- [Exercise goal]
Search the entries below for the string "four" and copy the lines that hold it.

Dataset entries:
=== Begin Enclosure ===
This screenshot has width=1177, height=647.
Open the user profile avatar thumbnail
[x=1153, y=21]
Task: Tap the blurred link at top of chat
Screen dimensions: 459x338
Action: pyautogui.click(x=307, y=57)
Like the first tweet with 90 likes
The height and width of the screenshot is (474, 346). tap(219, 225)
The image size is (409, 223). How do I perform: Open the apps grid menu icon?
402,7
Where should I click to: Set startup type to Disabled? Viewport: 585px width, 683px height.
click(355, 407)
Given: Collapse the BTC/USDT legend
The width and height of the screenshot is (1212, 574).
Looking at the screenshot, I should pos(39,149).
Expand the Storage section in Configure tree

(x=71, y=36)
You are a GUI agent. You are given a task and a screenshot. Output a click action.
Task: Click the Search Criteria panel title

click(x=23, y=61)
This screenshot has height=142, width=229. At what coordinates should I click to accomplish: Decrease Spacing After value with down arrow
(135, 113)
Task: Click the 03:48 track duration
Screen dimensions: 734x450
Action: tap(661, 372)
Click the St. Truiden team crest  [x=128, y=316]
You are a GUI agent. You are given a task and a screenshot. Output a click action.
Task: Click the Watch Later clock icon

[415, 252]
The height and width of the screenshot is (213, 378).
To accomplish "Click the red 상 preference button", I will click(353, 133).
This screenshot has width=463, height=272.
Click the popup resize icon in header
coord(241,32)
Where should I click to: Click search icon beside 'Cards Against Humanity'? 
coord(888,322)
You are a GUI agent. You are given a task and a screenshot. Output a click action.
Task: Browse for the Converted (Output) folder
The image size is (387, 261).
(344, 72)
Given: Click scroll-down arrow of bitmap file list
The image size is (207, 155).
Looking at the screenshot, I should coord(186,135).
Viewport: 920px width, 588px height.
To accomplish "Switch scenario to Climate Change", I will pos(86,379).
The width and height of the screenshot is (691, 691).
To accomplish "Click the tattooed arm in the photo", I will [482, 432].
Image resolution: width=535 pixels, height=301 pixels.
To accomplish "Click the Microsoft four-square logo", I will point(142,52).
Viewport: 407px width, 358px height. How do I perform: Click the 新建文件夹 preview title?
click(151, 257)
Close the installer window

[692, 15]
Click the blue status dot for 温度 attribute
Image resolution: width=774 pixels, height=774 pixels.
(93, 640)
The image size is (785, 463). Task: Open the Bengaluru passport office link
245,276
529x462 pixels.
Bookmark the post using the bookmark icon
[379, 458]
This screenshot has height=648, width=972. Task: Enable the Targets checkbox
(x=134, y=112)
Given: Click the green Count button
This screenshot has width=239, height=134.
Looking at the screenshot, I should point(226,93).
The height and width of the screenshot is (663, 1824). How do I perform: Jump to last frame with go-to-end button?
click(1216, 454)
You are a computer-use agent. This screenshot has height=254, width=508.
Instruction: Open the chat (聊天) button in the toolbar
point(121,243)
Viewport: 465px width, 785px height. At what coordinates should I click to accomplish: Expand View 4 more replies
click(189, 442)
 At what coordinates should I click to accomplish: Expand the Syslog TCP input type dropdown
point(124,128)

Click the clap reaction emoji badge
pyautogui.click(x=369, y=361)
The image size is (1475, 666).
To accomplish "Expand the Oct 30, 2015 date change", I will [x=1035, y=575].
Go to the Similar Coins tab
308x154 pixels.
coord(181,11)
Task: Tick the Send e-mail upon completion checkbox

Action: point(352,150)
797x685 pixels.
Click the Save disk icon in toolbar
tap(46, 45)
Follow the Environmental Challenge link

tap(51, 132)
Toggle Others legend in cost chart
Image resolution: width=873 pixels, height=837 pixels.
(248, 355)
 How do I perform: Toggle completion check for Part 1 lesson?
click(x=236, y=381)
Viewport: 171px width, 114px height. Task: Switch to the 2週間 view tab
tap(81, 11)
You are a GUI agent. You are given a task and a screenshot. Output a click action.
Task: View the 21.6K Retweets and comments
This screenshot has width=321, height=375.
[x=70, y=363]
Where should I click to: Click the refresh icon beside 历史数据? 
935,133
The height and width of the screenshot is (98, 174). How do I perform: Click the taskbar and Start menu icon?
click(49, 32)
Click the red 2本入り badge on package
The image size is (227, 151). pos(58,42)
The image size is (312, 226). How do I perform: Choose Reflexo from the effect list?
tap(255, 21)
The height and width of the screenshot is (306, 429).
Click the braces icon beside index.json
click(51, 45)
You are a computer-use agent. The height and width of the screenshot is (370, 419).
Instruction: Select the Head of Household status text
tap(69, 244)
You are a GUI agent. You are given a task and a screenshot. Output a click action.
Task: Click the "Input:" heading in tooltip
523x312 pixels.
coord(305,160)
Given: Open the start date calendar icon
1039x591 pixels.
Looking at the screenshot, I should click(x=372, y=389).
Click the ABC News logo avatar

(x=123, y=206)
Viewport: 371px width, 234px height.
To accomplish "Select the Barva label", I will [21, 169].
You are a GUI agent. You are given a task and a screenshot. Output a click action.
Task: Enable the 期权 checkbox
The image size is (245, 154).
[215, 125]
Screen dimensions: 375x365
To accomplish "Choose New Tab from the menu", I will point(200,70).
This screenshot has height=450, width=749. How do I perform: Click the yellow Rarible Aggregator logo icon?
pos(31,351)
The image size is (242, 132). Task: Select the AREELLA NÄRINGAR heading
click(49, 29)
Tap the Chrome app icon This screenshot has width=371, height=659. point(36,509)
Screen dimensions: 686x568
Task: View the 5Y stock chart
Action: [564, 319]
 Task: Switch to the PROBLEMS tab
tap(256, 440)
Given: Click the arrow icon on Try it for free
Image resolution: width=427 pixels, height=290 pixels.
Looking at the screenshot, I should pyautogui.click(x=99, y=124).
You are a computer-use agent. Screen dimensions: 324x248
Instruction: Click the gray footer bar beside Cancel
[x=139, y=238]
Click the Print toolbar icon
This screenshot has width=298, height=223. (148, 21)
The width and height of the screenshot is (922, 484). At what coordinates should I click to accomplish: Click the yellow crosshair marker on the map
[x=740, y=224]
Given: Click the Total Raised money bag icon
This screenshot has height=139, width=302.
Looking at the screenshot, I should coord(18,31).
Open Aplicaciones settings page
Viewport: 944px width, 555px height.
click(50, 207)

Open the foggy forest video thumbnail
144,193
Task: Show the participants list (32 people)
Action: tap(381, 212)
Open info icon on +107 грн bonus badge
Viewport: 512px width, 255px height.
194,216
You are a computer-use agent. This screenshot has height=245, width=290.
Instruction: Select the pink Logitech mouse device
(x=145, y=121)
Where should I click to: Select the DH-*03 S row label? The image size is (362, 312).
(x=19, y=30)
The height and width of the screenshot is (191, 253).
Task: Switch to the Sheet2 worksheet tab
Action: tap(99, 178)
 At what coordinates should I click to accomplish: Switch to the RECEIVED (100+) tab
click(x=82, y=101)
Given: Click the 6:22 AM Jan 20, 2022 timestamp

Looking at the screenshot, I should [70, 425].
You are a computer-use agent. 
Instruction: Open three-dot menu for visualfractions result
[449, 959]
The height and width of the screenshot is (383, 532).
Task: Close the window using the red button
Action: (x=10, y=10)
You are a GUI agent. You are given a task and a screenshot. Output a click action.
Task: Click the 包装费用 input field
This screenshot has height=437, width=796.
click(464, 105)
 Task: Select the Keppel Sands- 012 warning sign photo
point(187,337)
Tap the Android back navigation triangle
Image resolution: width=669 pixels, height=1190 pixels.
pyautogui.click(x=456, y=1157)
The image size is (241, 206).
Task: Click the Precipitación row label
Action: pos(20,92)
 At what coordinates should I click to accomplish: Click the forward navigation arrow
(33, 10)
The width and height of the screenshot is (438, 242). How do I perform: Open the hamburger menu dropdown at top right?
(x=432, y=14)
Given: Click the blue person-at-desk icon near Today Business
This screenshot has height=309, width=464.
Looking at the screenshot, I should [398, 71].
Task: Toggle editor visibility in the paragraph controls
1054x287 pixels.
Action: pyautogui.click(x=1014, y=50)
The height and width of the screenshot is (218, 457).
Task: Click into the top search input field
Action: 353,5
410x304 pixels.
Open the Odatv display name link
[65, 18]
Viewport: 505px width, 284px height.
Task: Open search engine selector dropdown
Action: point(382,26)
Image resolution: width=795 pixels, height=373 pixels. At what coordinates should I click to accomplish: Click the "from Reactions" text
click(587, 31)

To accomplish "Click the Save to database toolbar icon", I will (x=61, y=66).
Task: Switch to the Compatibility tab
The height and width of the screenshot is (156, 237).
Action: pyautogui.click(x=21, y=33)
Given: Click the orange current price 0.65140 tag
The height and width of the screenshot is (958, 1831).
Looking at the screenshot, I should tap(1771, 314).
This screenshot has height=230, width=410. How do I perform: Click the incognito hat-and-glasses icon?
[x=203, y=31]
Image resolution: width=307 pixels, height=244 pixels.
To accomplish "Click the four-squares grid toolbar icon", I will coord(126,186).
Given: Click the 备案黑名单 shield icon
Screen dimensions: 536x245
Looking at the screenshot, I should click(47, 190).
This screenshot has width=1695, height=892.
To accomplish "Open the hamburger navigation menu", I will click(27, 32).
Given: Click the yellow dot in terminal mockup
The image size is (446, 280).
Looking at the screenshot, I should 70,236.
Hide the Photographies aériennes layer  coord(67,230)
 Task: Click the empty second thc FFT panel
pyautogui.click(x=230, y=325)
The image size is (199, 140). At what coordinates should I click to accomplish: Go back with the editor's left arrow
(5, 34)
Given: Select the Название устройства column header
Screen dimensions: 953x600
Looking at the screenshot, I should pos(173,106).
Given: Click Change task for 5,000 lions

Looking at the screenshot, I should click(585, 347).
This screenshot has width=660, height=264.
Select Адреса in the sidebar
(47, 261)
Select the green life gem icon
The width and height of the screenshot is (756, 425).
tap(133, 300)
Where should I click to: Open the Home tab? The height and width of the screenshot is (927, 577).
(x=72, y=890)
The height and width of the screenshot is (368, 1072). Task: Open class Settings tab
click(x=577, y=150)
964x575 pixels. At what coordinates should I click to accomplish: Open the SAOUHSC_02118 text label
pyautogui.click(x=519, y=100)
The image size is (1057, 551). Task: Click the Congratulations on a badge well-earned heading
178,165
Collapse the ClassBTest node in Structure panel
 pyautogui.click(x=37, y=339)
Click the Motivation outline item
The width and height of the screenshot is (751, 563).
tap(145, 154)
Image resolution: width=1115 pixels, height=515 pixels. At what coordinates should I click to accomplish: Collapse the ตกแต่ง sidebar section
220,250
=== End Enclosure ===
- [Solution for this problem]
To accomplish "Click the Microsoft four-square logo", I will point(142,52).
To accomplish "Click the four-squares grid toolbar icon", I will coord(126,186).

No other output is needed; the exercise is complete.